#### [TO DO]
Go through the listing below and output exactly the line with "Instruction: Focus the", the line with "Adjust the Fill", and each line between; omit the rest.

#### [PROVIDED DATA]
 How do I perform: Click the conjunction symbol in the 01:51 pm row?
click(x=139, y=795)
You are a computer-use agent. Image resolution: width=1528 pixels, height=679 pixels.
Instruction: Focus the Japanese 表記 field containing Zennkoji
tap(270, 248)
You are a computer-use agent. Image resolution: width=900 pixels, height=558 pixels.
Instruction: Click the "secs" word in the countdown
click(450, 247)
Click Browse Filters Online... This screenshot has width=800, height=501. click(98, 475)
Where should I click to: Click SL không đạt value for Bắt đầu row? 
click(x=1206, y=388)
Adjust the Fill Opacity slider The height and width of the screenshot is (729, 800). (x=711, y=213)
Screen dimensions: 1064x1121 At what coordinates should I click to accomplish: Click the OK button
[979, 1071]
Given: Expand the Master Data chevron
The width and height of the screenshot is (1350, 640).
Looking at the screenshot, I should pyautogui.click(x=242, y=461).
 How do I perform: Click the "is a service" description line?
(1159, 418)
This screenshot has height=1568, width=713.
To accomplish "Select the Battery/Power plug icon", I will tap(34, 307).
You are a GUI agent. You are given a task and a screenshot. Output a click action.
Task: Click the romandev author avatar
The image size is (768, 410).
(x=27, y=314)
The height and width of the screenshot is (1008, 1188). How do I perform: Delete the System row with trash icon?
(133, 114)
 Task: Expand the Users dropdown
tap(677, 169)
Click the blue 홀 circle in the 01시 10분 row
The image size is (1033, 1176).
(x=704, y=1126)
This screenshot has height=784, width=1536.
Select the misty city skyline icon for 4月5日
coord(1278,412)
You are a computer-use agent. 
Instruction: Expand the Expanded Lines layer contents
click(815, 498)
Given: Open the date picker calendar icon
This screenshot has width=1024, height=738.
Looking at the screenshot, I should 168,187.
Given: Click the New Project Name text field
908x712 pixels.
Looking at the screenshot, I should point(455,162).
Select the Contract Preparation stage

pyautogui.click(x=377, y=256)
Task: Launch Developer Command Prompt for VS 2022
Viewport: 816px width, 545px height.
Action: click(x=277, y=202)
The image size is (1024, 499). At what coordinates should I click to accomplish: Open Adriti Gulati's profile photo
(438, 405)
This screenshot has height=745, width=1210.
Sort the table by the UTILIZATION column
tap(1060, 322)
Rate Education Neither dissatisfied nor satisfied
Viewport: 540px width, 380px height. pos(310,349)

#### [THE ANSWER]
Instruction: Focus the Japanese 表記 field containing Zennkoji
tap(270, 248)
You are a computer-use agent. Image resolution: width=900 pixels, height=558 pixels.
Instruction: Click the "secs" word in the countdown
click(450, 247)
Click Browse Filters Online... This screenshot has width=800, height=501. click(98, 475)
Where should I click to: Click SL không đạt value for Bắt đầu row? 
click(x=1206, y=388)
Adjust the Fill Opacity slider The height and width of the screenshot is (729, 800). (x=711, y=213)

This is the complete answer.